Quem conhece o Islão não parte para fazer a jiade

Entrevista da revista África21 a Mohamed Yioussouf Adamgy

 

 

O Islão é mal conhecido em muitos países e geralmente está associado na opinião pública às noções de guerra, radicalismo e terrorismo. Os cerca de 50.000 muçulmanos que vivem em Portugal, oriundos maioritariamente da Guiné- Bissau e de Moçambique, repudiam esta violência e também a manipulação caluniosa do Alcorão.

Nicole Guardiola

 

ÁFRICA21. Nunca se falou tanto do Islão na imprensa lusófona. Como muçulmano e como intelectual, como avalia esta mediatização?

MAHOMED YIOSSUF ADAMGY. Se se fala tanto na imprensa lusófona é porque se fala, também, na imprensa internacional que, por sua vez, transmite, duma forma ou de outra, o que a CNN noticia. E quando se fala do Islão, fala-se só e sempre ligado à guerra, ao radicalismo e ao terrorismo.

Assistimos a uma monumental maquinaria mediática que caracterizou o sempre impreciso e mal definido «fundamentalismo islâmico» como uma nova praga bíblica. A comunicação social internacional preocupou-se em difundir (com pouco material de apoio) que as ações do dito Estado Islâmico são bárbaras, que assassinam pessoas, que raptam mulheres e que, sobretudo, impõem a lei islâmica às populações que conquistam. Mas apesar da muito real violência que existe em algumas zonas do mundo islâmico, há que recordar que a história do Islão não foi mais violenta que a de outras religiões e que se os media fossem objetivos veriam que estes crimes não são muito piores do que as ações dos «civilizados» israelitas em Gaza, ou que os «civilizados» ataques com drones que ordena o Presidente dos Estados Unidos no Paquistão e que deixam um trágico saldo de mortes de civis, crianças, mulheres e idosos, sem distinção.

A violência não é religiosa; é criminosa. O ódio cego não é islâmico, é um pecado mortal. Está escrito no Alcorão Quem matar uma pessoa, sem que esta tenha cometido homicídio ou semeado a corrupção na terra, será considerado como se tivesse assassinado toda a humanidade; quem a salvar, será reputado como se tivesse salvado toda a humanidade. Alcorão 5:32.

■ Instruções da tarefa
Resume em duas frases a entrevista sobre o Islão.

■ Itens guardados do conjunto de dados
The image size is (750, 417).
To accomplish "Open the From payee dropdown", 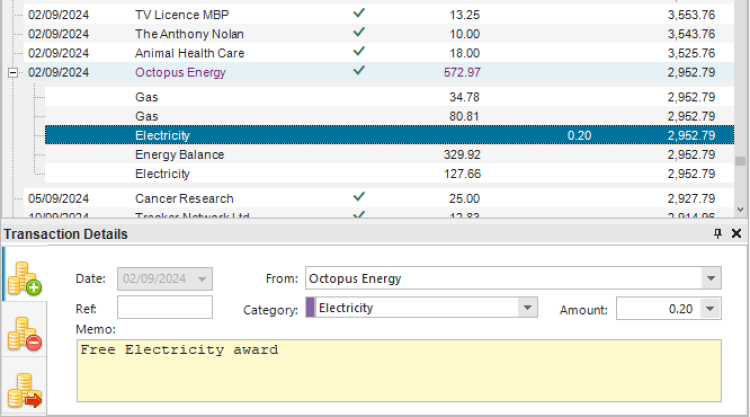I will click(711, 279).
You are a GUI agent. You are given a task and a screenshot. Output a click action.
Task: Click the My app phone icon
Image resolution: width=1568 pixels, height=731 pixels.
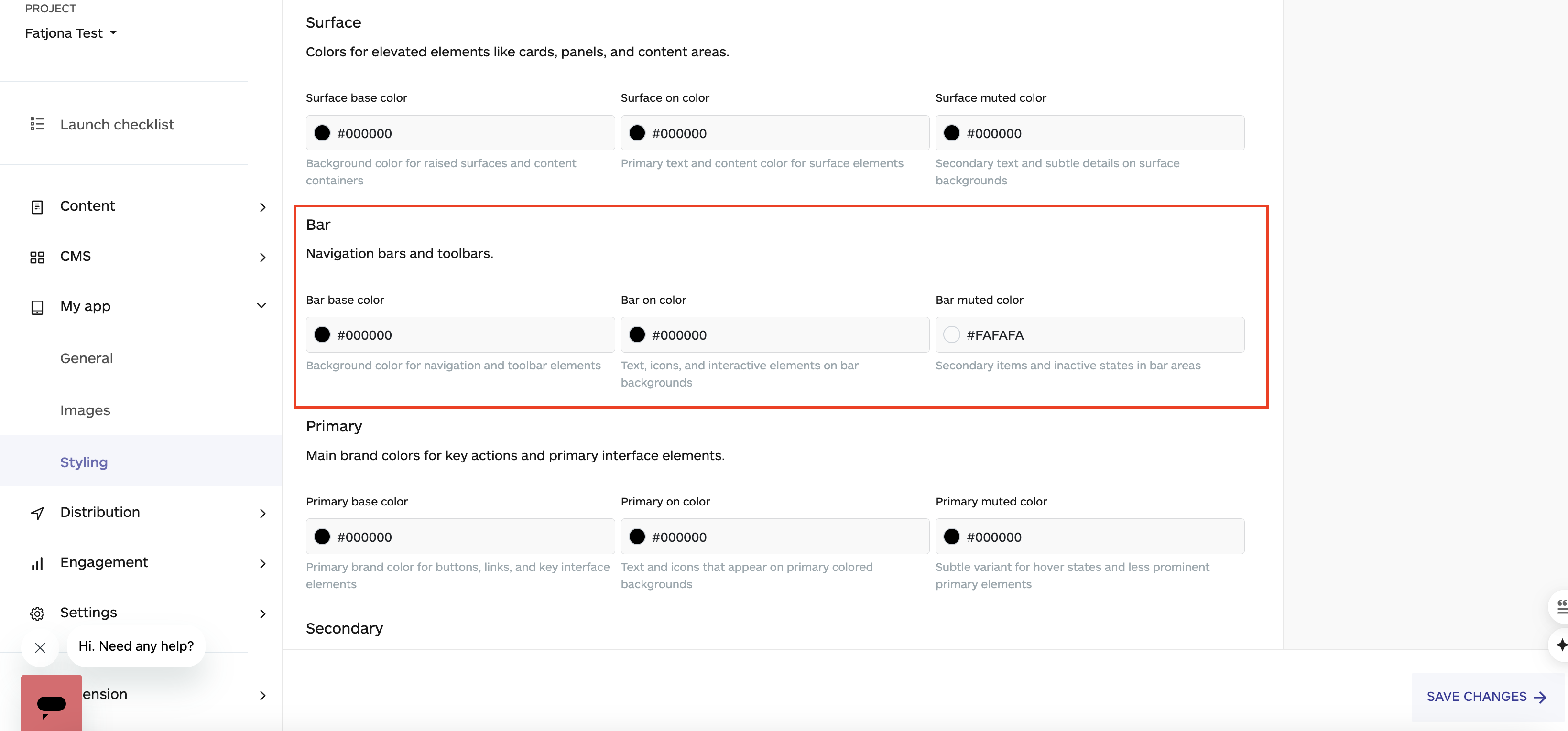[x=37, y=308]
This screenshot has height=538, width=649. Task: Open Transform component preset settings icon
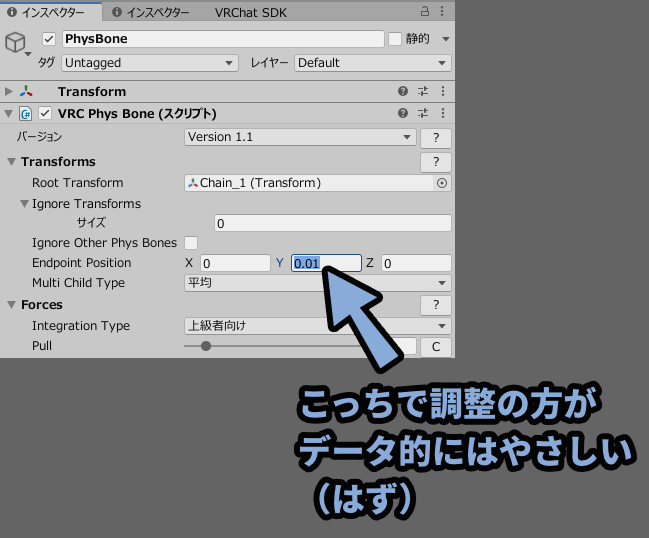(423, 91)
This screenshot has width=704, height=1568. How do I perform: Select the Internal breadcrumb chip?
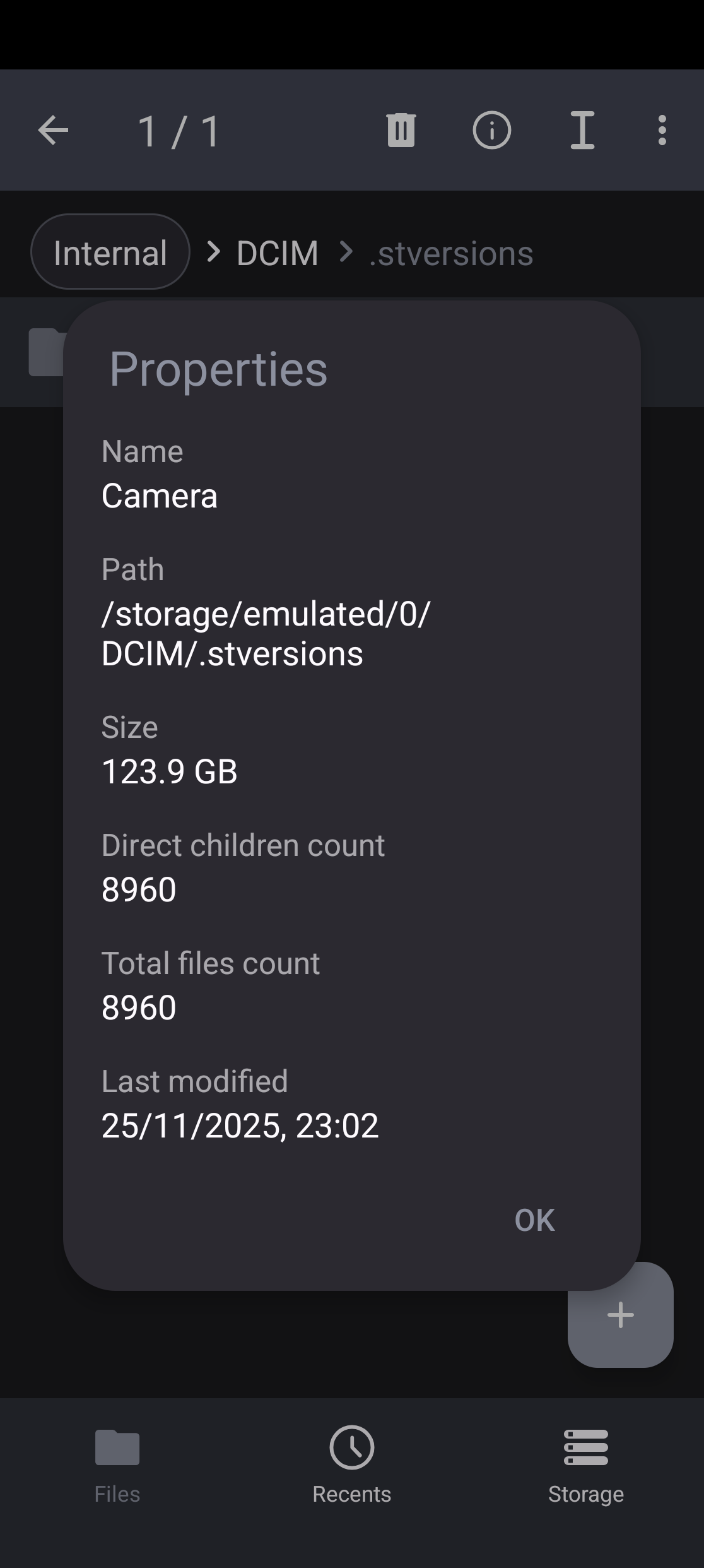tap(110, 252)
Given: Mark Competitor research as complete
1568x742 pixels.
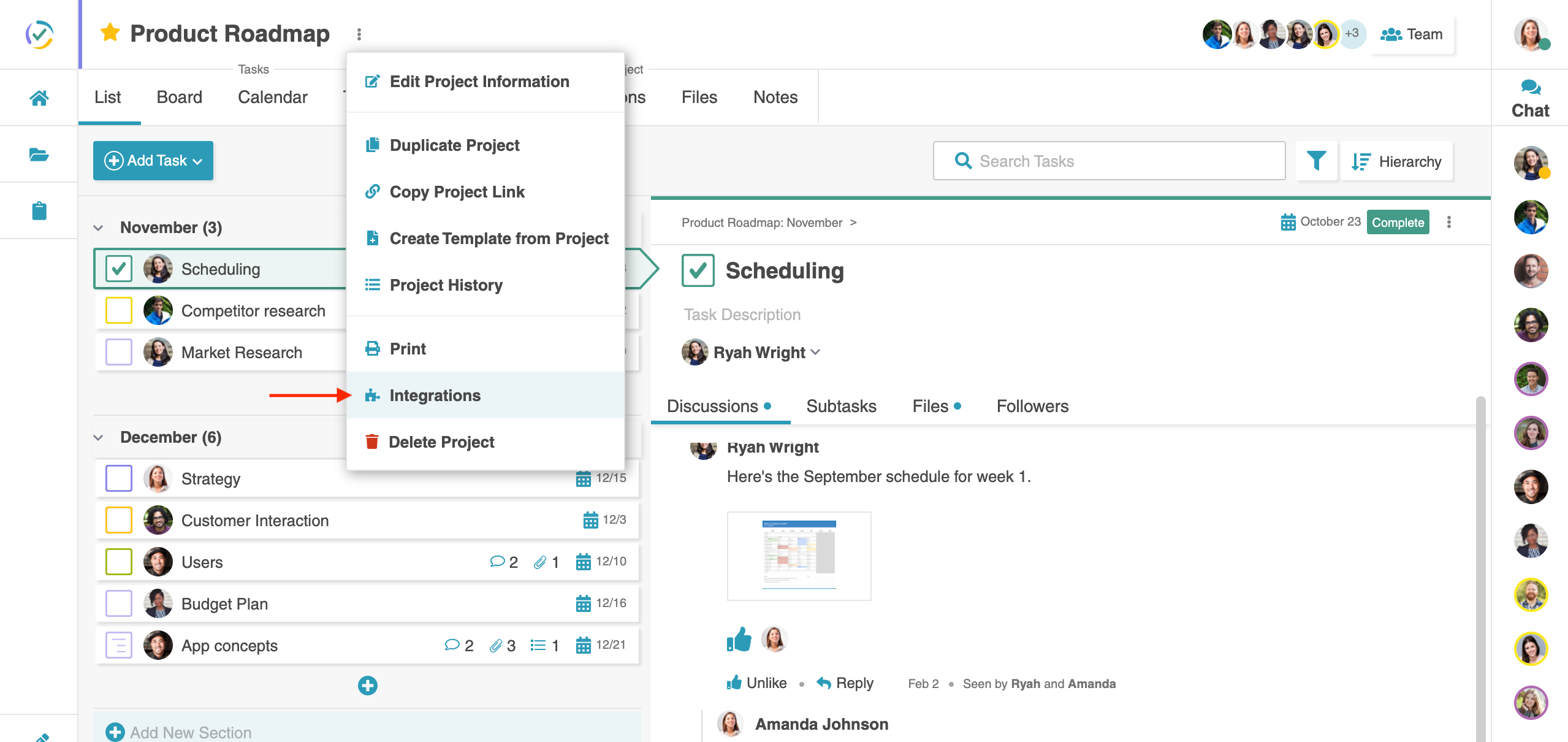Looking at the screenshot, I should click(x=118, y=310).
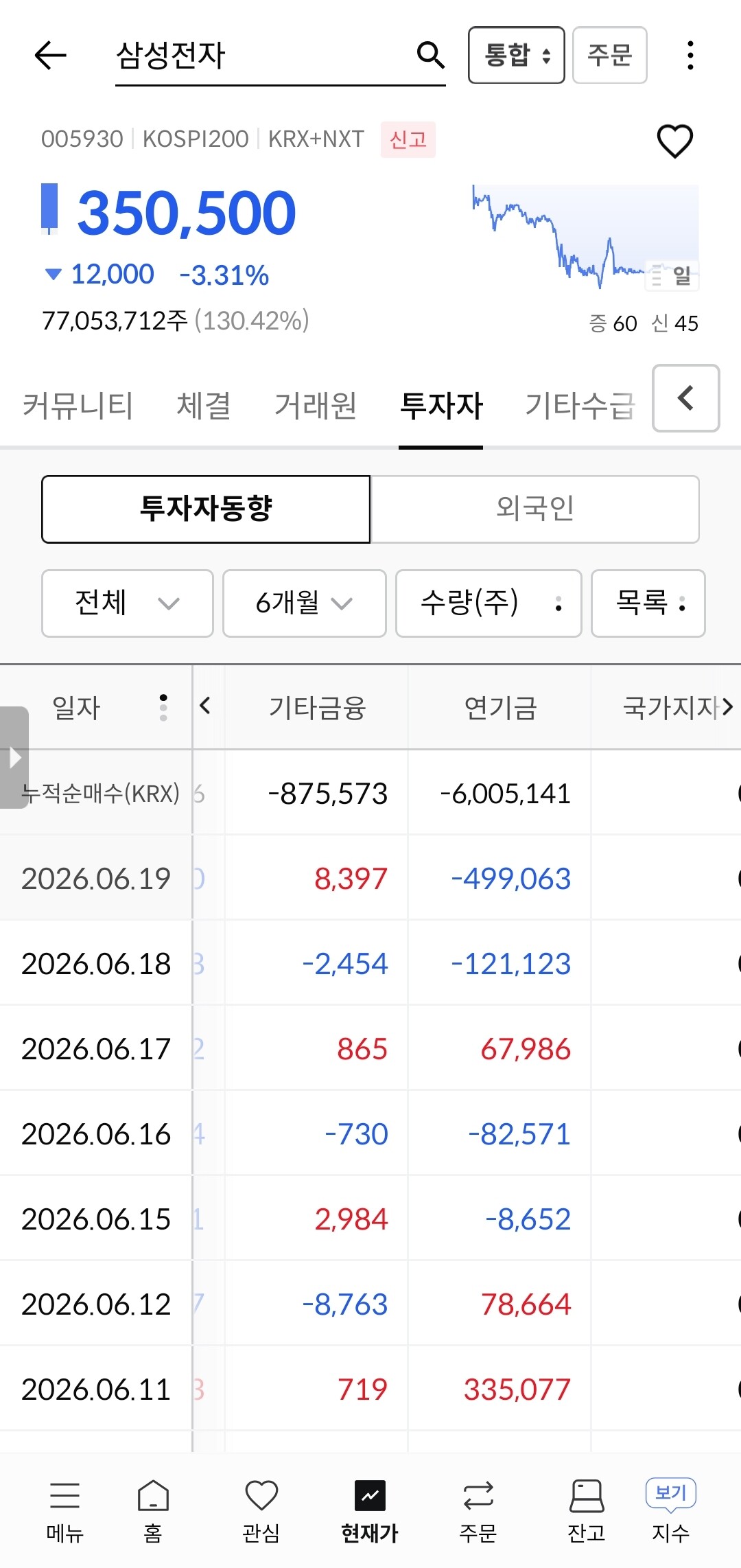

■ Resposta da tarefa
Na entrevista à revista África21, o entrevistado diz que a imprensa só fala do Islão ligado à guerra, ao radicalismo e ao terrorismo. Lembra que a história do Islão não foi mais violenta que a de outras religiões e afirma que a violência não é religiosa, mas criminosa, citando o Alcorão 5:32.